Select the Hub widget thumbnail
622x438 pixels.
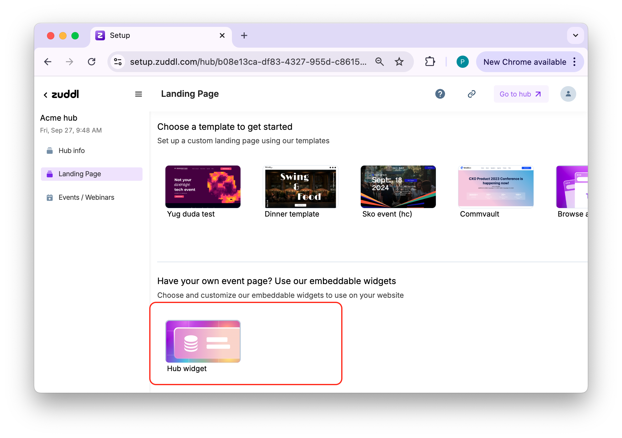click(x=203, y=341)
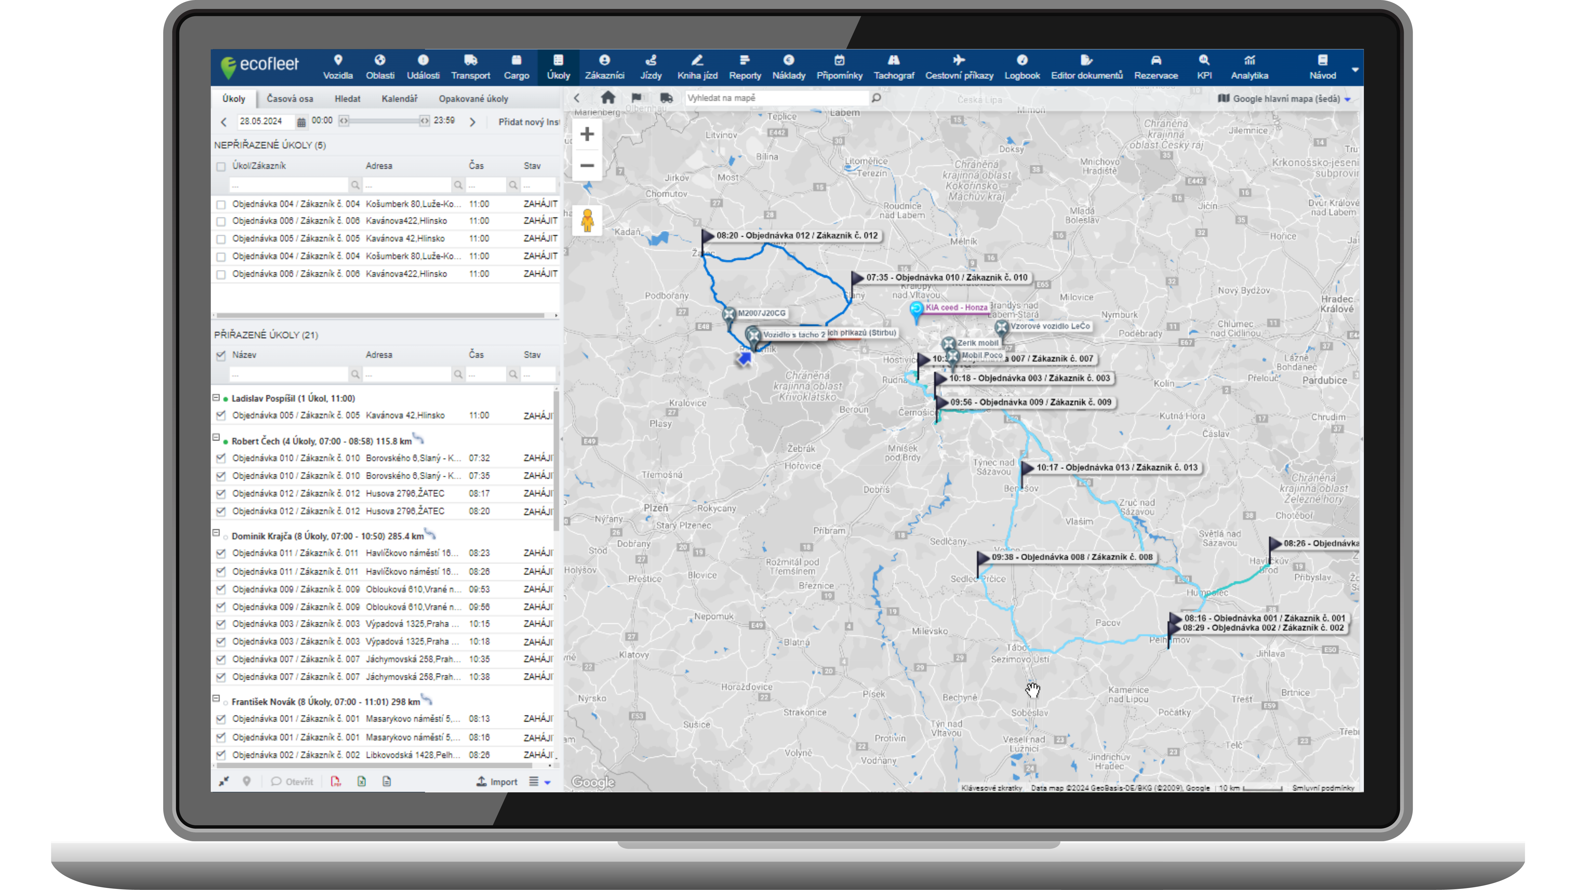The image size is (1576, 890).
Task: Zoom in the map with plus button
Action: (x=587, y=134)
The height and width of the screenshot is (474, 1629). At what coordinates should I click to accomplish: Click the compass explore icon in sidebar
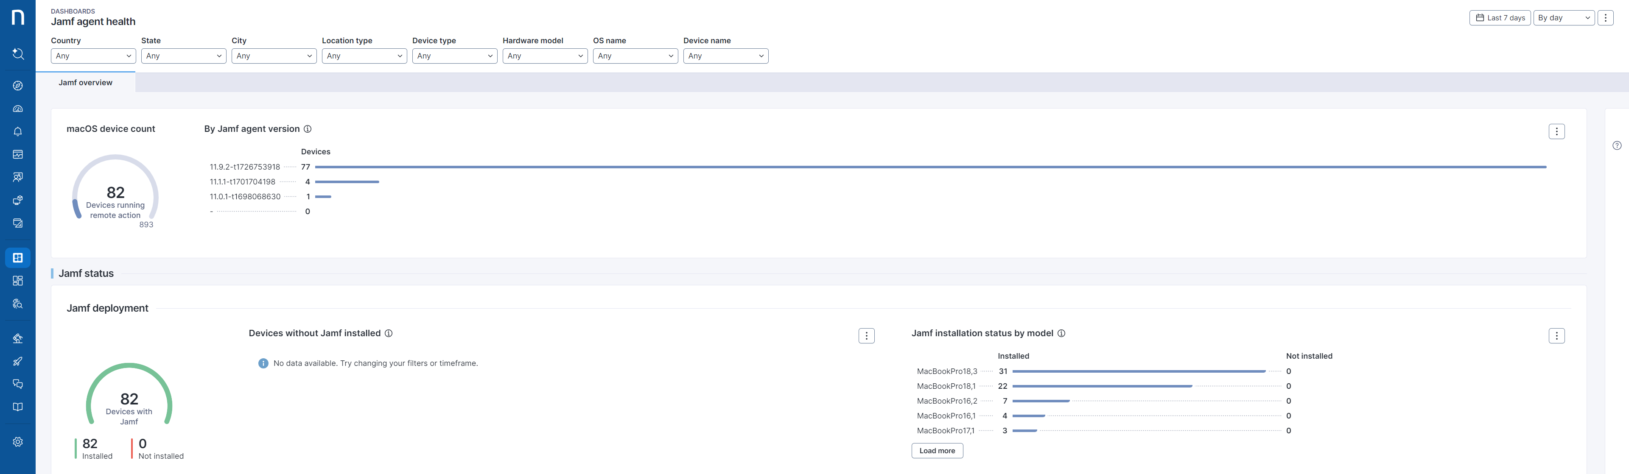18,86

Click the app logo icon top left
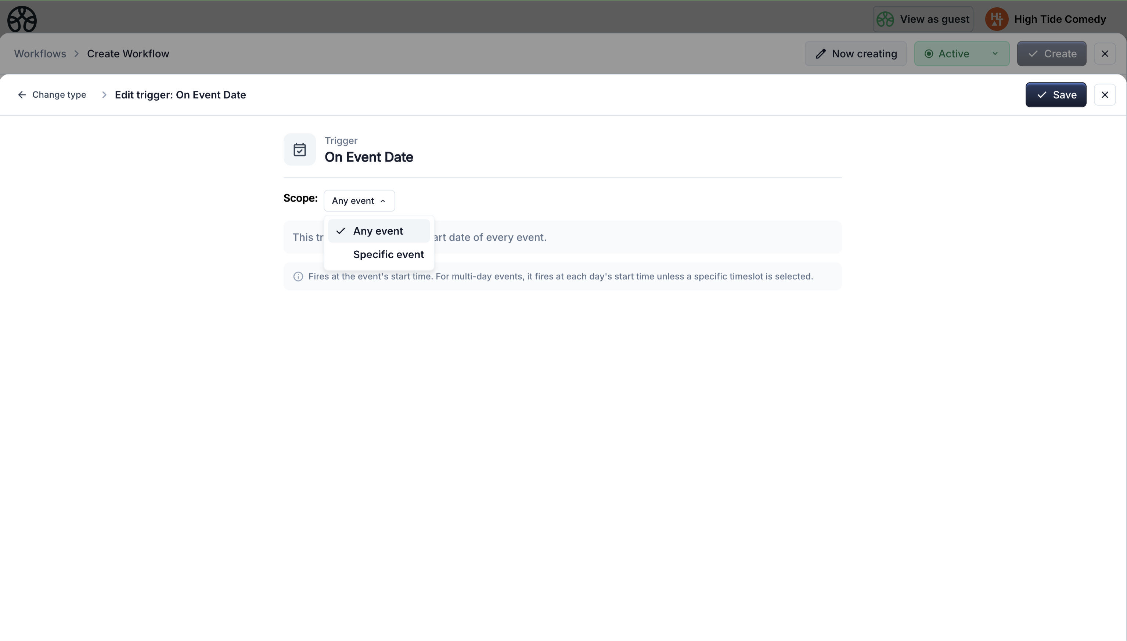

....

### GOAL OF THE EXERCISE:
Restate the whole listing word for word. Omit the pictures.

### FINISHED EXERCISE:
Select the Hub widget thumbnail
622x438 pixels.
click(x=203, y=341)
The image size is (1576, 890).
Task: Zoom in the map with plus button
Action: (x=587, y=134)
The height and width of the screenshot is (474, 1629). At what coordinates should I click to accomplish: Click the compass explore icon in sidebar
18,86

Click the app logo icon top left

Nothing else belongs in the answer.